**What the task requires:** In the data below, write out word for word everything from the line containing "You are a computer-use agent. 1186x764" through the end of the data, with both ends included. Leave the pictures out of your answer.

[Page and screen pointing data]
□ □ □ □

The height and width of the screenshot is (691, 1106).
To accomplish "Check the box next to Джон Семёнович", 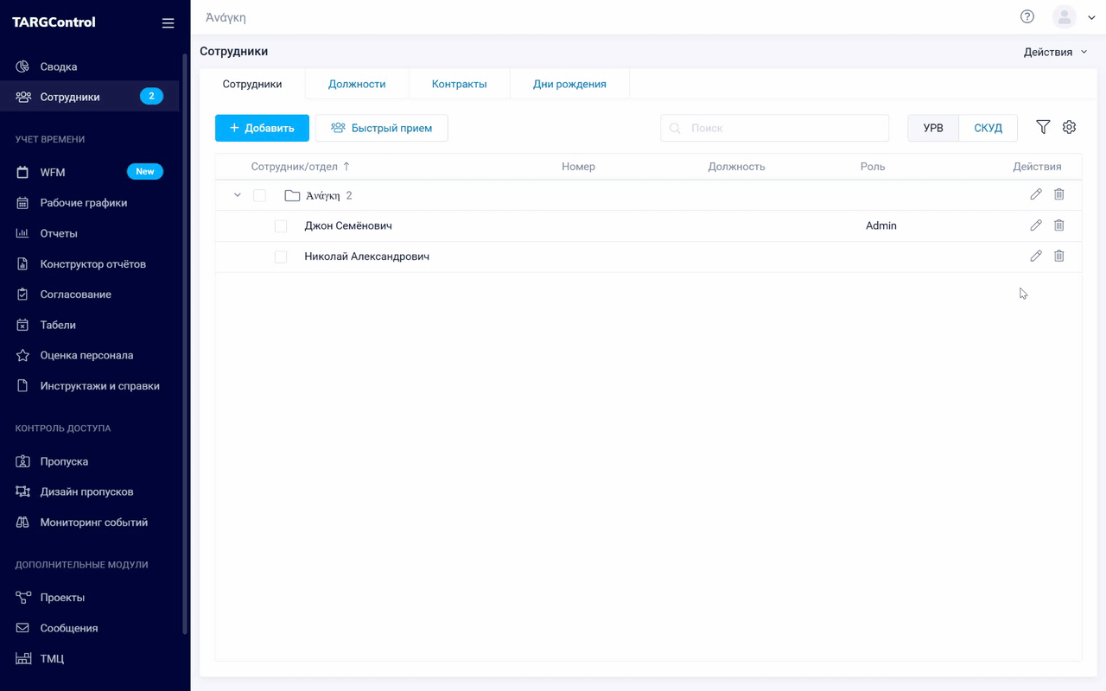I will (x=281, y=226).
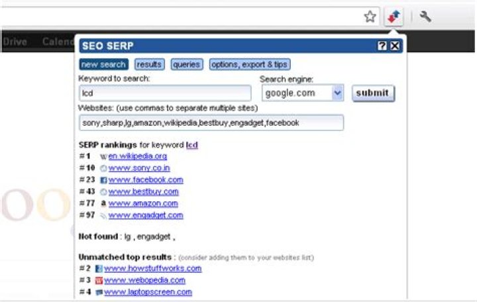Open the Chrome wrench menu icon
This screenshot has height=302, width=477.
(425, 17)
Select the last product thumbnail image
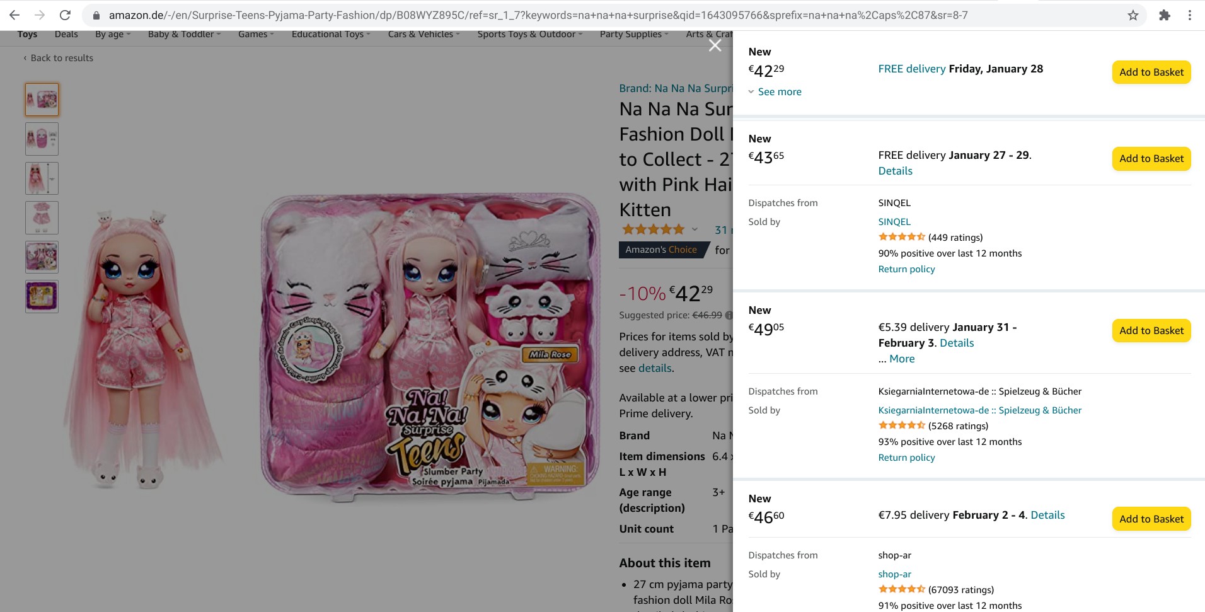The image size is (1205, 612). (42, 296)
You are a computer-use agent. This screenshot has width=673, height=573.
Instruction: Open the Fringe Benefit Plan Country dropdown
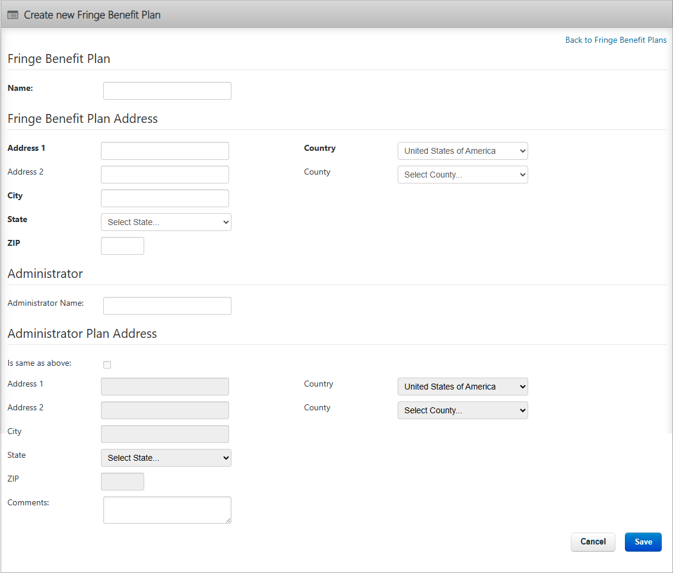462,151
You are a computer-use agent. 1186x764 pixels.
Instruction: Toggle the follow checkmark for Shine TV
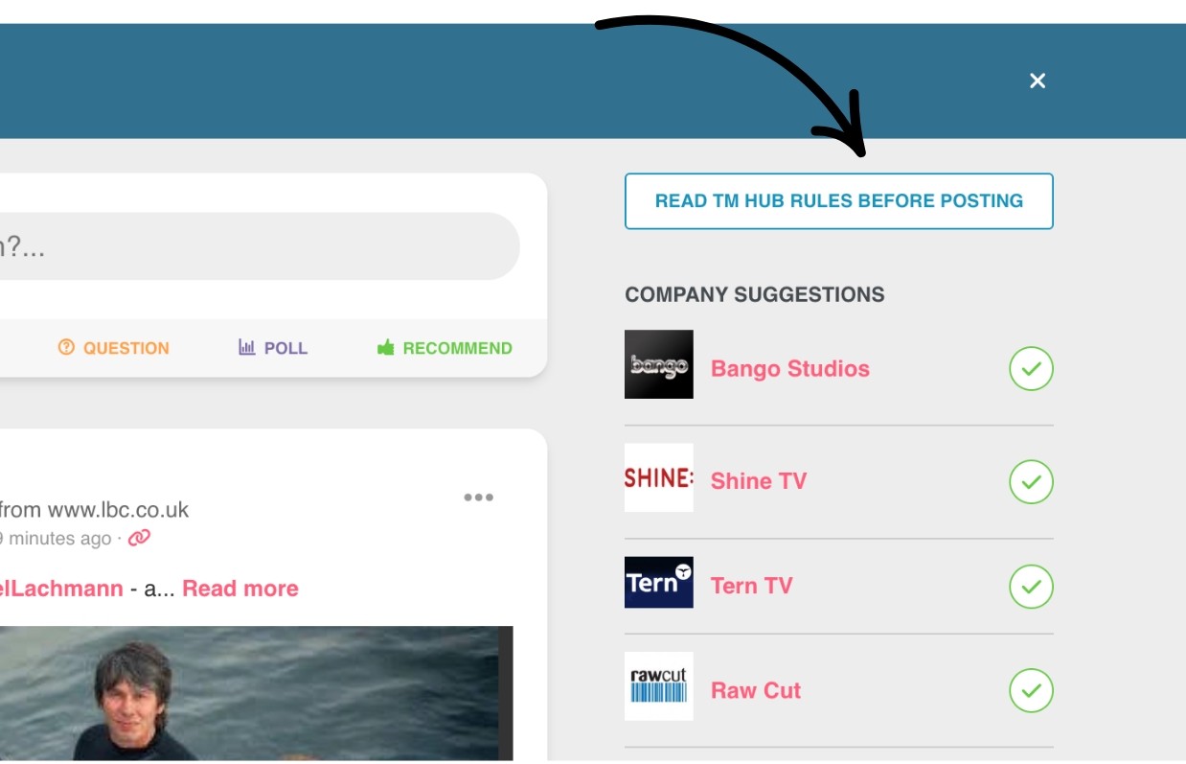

□ □ □ □

**Task solution:**
You are a computer-use agent. 1186x764 pixels.
Instruction: Toggle the follow checkmark for Shine TV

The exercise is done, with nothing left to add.